Akanda : vers un déclassement partiel de l’Arboretum Raponda-Walker
Réuni ce vendredi 22 mai 2026 au Palais du Bord de mer en présence du chef de l’État, Brice Clotaire Oligui Nguema, le Conseil des ministres a examiné plusieurs dossiers liés à la gestion du territoire et à la préservation de l’environnement. Parmi les textes présentés figure le projet de décret portant déclassement partiel de l’Arborétum Raponda-Walker. Cette initiative s’inscrit dans le cadre des dispositions de la loi du 27 août 2007 relative aux parcs nationaux et vise à adapter le cadre réglementaire à l’évolution de l’occupation des espaces situés à proximité du Parc national d’Akanda.
Le gouvernement souhaite mieux concilier les impératifs de conservation de la biodiversité et les réalités du développement urbain dans cette zone Nord de la capitale. Ainsi, le texte soumis au Conseil des ministres fixe notamment la largeur de la zone tampon du Parc national d’Akanda. Compte tenu de la configuration semi-urbaine de cet espace protégé, la zone tampon terrestre est désormais établie à un kilomètre autour du parc. Une extension supplémentaire pouvant atteindre 500 mètres est également prévue dans les secteurs identifiés comme particulièrement sensibles, notamment les écosystèmes de mangroves.
Un encadrement renforcé des activités humaines
À travers cette mesure, les autorités souhaitent renforcer la protection des milieux naturels tout en définissant clairement les conditions d’occupation et d’utilisation des espaces situés autour du parc. Le décret prévoit ainsi que seules les activités humaines ne présentant aucun impact négatif avéré sur l’intégrité écologique du parc pourront être autorisées dans la zone tampon. Toute intervention ou activité devra au préalable obtenir l’aval de l’Agence nationale des parcs nationaux (ANPN), chargée de veiller au respect des règles de conservation et de gestion durable de ces écosystèmes.
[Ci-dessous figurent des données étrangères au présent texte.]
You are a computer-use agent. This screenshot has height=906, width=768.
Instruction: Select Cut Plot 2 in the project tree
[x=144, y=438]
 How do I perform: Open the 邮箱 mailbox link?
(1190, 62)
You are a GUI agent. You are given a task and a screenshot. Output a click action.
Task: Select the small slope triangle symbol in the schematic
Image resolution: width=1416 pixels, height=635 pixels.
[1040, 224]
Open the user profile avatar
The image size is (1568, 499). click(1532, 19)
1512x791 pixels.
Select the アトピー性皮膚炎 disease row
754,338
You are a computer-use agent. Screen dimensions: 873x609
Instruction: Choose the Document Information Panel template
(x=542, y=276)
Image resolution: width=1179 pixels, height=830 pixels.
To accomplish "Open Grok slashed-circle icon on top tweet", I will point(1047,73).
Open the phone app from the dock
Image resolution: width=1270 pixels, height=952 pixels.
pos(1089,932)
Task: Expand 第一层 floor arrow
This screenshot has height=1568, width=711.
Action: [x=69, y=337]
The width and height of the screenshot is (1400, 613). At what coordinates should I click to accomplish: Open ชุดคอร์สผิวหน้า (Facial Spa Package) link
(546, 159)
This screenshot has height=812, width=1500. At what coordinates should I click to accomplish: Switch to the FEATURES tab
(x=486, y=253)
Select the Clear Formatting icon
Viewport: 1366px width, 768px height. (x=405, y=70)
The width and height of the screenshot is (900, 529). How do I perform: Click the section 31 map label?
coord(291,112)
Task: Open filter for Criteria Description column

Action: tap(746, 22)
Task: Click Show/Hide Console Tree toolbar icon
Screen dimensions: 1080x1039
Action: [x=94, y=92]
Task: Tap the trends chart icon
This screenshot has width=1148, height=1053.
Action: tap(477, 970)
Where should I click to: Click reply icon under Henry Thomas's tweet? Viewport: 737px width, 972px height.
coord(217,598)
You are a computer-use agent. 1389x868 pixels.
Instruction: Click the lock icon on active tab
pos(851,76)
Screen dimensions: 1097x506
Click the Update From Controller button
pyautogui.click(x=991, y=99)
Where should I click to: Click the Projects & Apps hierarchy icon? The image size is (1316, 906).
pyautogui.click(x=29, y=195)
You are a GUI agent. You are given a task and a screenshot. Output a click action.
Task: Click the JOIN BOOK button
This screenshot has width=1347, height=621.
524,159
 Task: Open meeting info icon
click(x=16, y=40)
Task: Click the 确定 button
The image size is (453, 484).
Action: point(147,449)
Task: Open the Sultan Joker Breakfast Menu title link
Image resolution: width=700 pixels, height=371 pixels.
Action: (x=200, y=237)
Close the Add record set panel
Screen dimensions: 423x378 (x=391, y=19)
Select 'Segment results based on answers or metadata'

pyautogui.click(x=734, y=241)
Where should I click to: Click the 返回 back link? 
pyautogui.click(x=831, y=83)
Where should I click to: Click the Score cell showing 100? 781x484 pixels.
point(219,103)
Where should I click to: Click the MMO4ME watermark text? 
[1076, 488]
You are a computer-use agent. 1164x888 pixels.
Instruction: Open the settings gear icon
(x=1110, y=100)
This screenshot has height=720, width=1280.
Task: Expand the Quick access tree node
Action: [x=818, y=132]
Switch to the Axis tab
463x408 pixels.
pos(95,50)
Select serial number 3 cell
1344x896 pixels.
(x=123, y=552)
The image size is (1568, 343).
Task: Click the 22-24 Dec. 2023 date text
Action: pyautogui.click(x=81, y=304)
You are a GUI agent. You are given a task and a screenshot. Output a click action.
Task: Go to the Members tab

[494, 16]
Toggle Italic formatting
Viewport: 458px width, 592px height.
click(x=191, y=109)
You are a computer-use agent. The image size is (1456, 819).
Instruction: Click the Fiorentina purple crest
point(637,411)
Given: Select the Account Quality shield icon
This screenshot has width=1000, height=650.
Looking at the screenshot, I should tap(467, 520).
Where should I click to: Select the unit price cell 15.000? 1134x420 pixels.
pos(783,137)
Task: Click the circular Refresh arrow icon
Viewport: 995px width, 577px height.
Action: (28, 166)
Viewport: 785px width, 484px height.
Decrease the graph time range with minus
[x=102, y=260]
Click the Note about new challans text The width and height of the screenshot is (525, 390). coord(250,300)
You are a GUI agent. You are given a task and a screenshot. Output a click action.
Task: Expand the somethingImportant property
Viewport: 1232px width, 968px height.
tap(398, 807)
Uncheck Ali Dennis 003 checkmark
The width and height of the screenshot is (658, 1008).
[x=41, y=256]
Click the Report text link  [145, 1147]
L’adoption de ce projet de décret marque une nouvelle étape dans la politique de gestion des aires protégées au Gabon. En précisant les limites et les modalités d’aménagement de la zone tampon du Parc national d’Akanda, le gouvernement entend disposer d’un outil réglementaire plus efficace pour préserver les richesses écologiques du site. Cette démarche vise également à prévenir les conflits entre les activités humaines et les exigences de conservation, dans un contexte où la pression foncière et urbaine se fait de plus en plus ressentir aux abords des espaces naturels protégés.